The Jini security model adds three steps to that simple programming model: First, as a client, it allows you to decide whether to trust a proxy object at all. If a service proxy is supposed to represent your bank account, how do you know the proxy you just downloaded is in fact your account's proxy? The Jini security framework helps you decide that.
Next, once you place some trust in a downloaded proxy, you must ensure the proxy offers some guarantees in performing its work. If you want to deposit money in your account by invoking a method on that proxy, you may want to perform that action only if the proxy can guarantee the integrity and confidentiality of the information traversing the network. The Jini security model lets you place such constraints on a proxy.
Finally, you want to grant privileges to a proxy based on the trust you placed in that proxy. If your bank account requires a network connection to a utility company's server to help pay your bills, you must grant that connection permission to the proxy. On the other hand, if that proxy wishes to reformat your hard disk, you want to deny it that permission. The Jini security model's final aspect is its ability to dynamically grant permissions to a downloaded service proxy.

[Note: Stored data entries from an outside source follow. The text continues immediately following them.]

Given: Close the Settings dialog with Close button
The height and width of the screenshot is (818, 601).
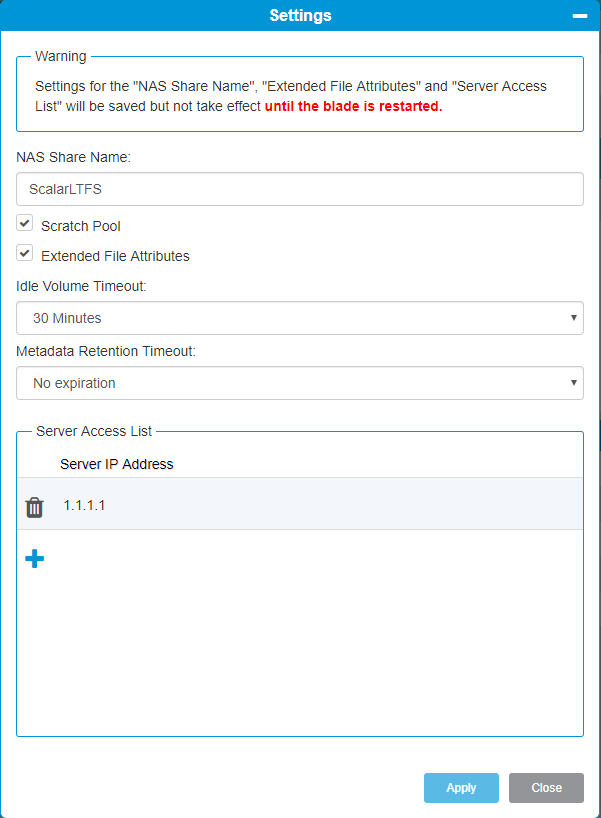Looking at the screenshot, I should point(546,788).
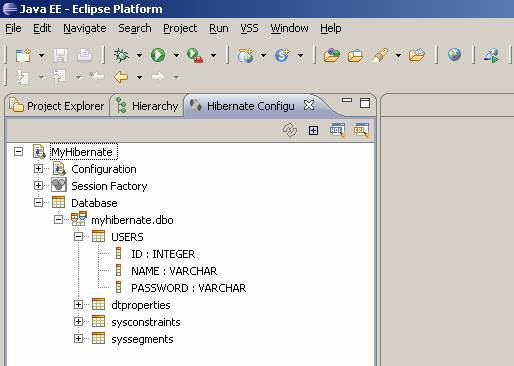Screen dimensions: 514x366
Task: Expand the dtproperties table node
Action: (79, 304)
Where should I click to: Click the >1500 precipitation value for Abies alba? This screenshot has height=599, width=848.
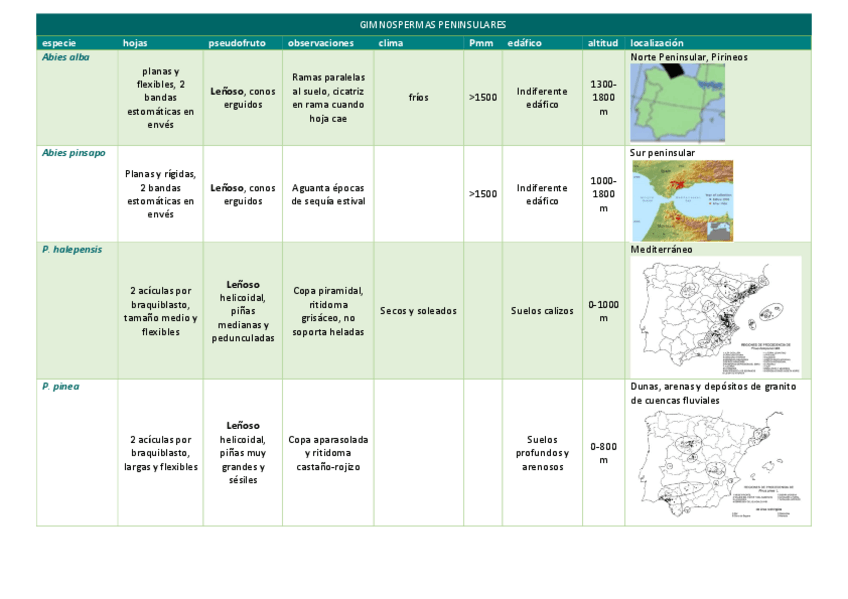point(481,97)
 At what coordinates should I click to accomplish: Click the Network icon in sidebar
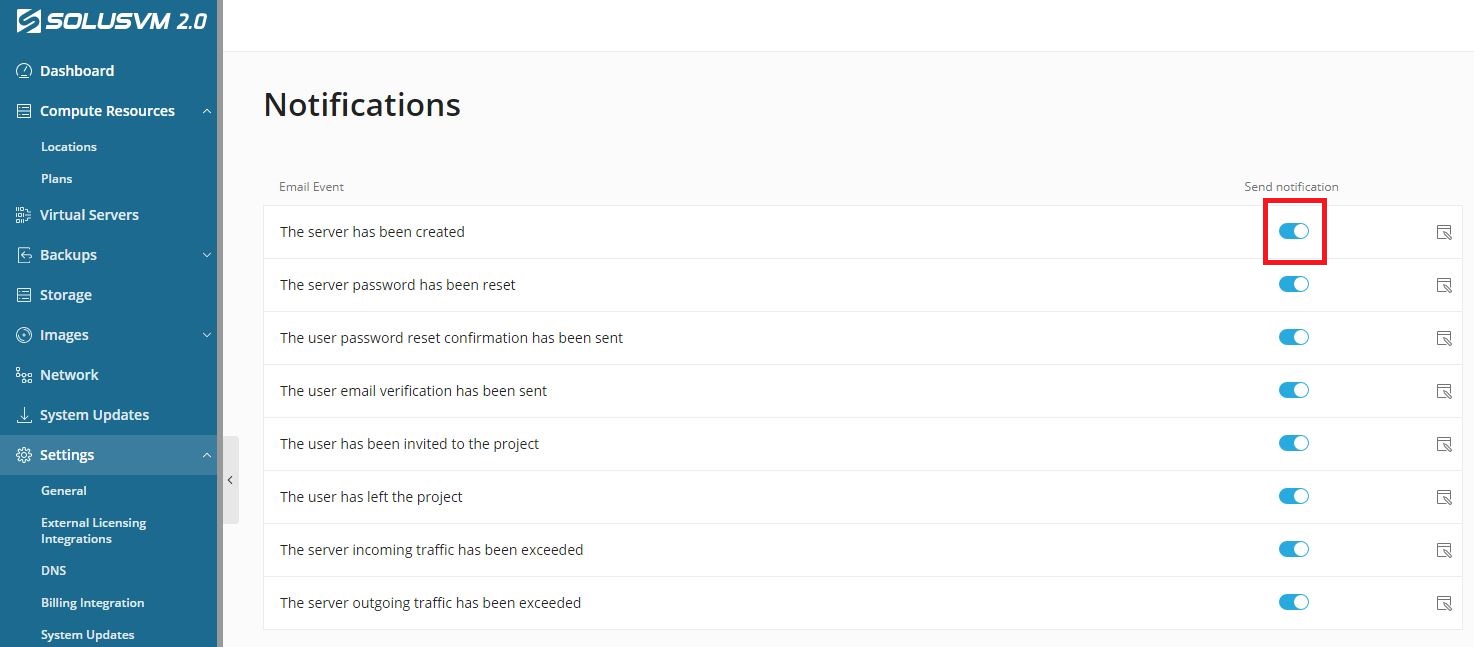pos(24,375)
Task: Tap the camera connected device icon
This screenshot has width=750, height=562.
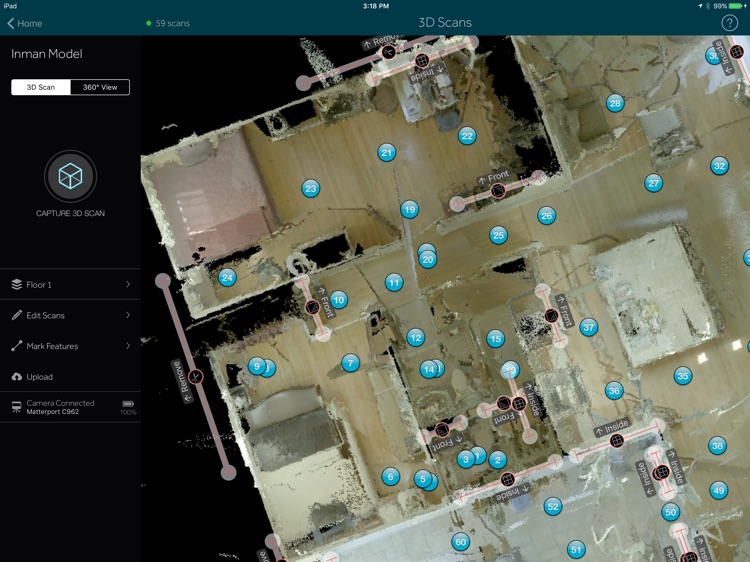Action: [17, 407]
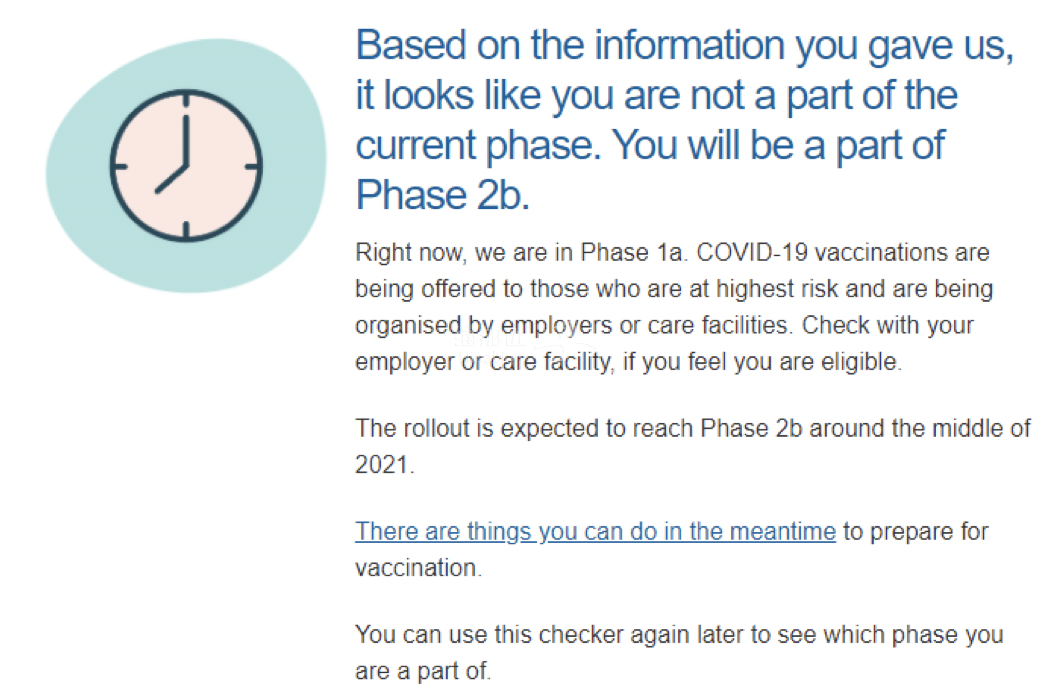This screenshot has width=1054, height=688.
Task: Click 'current phase.' in the heading
Action: pos(478,145)
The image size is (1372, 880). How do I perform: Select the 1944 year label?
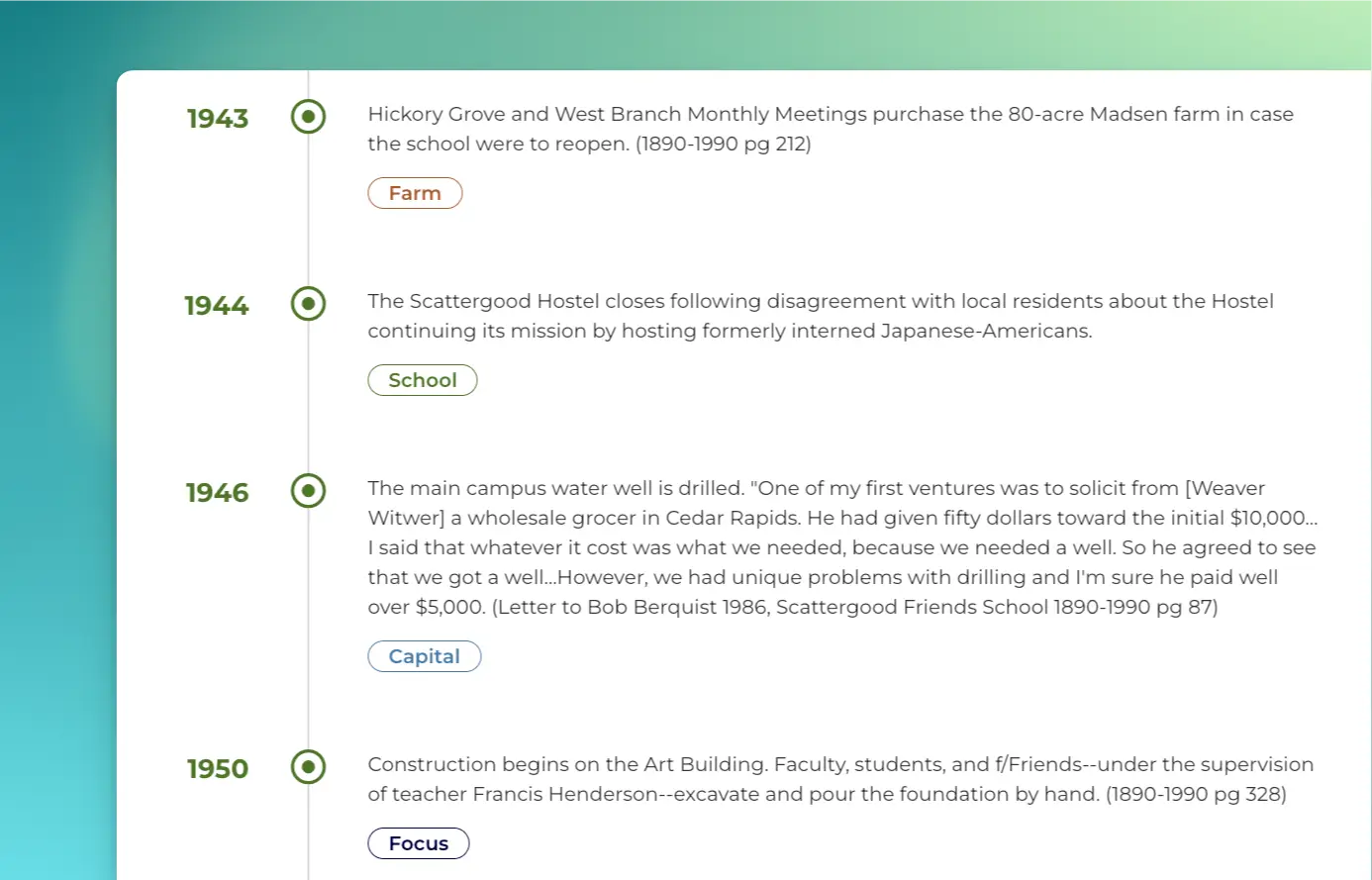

Rather than making programming changes to your proxy, you inject security-related information to that proxy at the time you make your service available on the network. Making a service available for remote invocation is broadly referred to as exporting that service. The Jini security framework defines a new exporting mechanism that supports security-conscious exporting of a Jini service.
That exporting mechanism, in turn, relies on a set of configuration options you must specify for a securely deployed Jini service. The security-related APIs define what configuration you may specify and provide static methods that rely on that configuration information to perform security-related tasks. JSK 2.0 employs configuration files when specifying service-deployment information. In the future, Jini-aware application servers will likely provide graphical user interfaces to allow an administrator to set deployment-time service options. Figure 1 shows an overview of the Jini security model, and its exporting and configuration infrastructure.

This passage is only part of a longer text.